Seal system aims to keep kids from drowning

The Seal system consists of neckbands worn by swimmers, designed to sound an alarm if anyone is in danger of drowning It can’t be easy, being a lifeguard at a pool full of children. The kids that catch your attention are going to be the ones who are splashing and yelling, whereas the ones that you really need to look for could be silently slipping below the surface, where they won’t be seen or heard. North Carolina-based emergency physician Graham Snyder decided that those potential drowning victims needed more attention drawn to their predicament, so he created the Seal system.

Snyder attended to one particular incident, in which a six year-old girl drowned in a backyard pool. She was surrounded by various other people at the time, but no one noticed that she had sank to the bottom of the pool until it was too late. If only there was some way in which people could have been alerted as soon as she’d been underwater for an unsafe amount of time, she might still be alive.
Thus it was that Seal was invented.
The system consists of waterproof SealBands that are clasped loosely around the necks of swimmers, GuardBands worn by lifeguards or other supervising adults, a portable hub unit that sits near the pool, and a battery charger.

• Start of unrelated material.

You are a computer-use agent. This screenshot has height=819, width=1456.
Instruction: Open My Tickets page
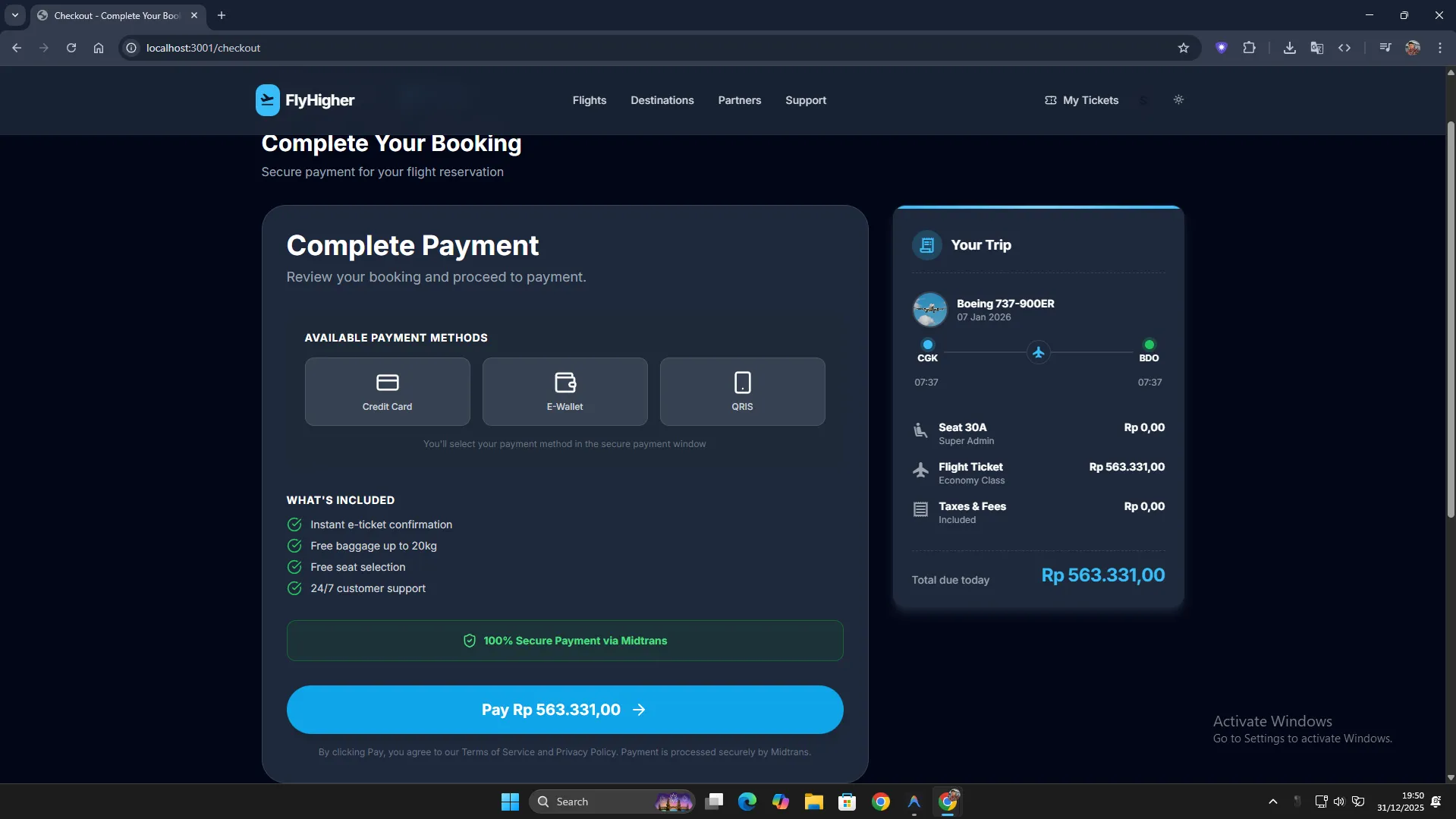[x=1082, y=100]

The SealBands, GuardBands and hub form a wireless network with one another, all communicating via a radio signal. Whenever one of the bands is immersed more than a couple of inches below the surface, it ceases to communicate with the other devices, and the network is broken. Sensing this interruption, those other devices begin a countdown, and a warning is issued to the GuardBands. If the submerged band resurfaces before that countdown is complete, everything goes back to normal. If it doesn’t, however, then sound, light and vibrating alarms go off on the other bands and the hub.
While the system doesn’t point out the location of the troubled swimmer, it does at least let everyone know that someone needs help, so they can look for them. Additionally, the alarms will also go off if a band is unclasped while still in the water, or if a wearer swims out of range of the network.

Because not everyone has the same swimming (or breath-holding) skills, the amount of time that a band can remain underwater before issuing a warning or alarm can be set individually on each band – there are four settings to choose from. This means that a relatively fit 10 year-old won’t be hampered by the same settings as required by a water wing-wearing baby.
Snyder and his team are currently raising production funds for the Seal system, on Indiegogo. A pledge of US$149 will get you a complete single-swimmer set-up, when and if they’re ready to go. Packages with multiple bands for multiple swimmers are also available at larger pledge levels.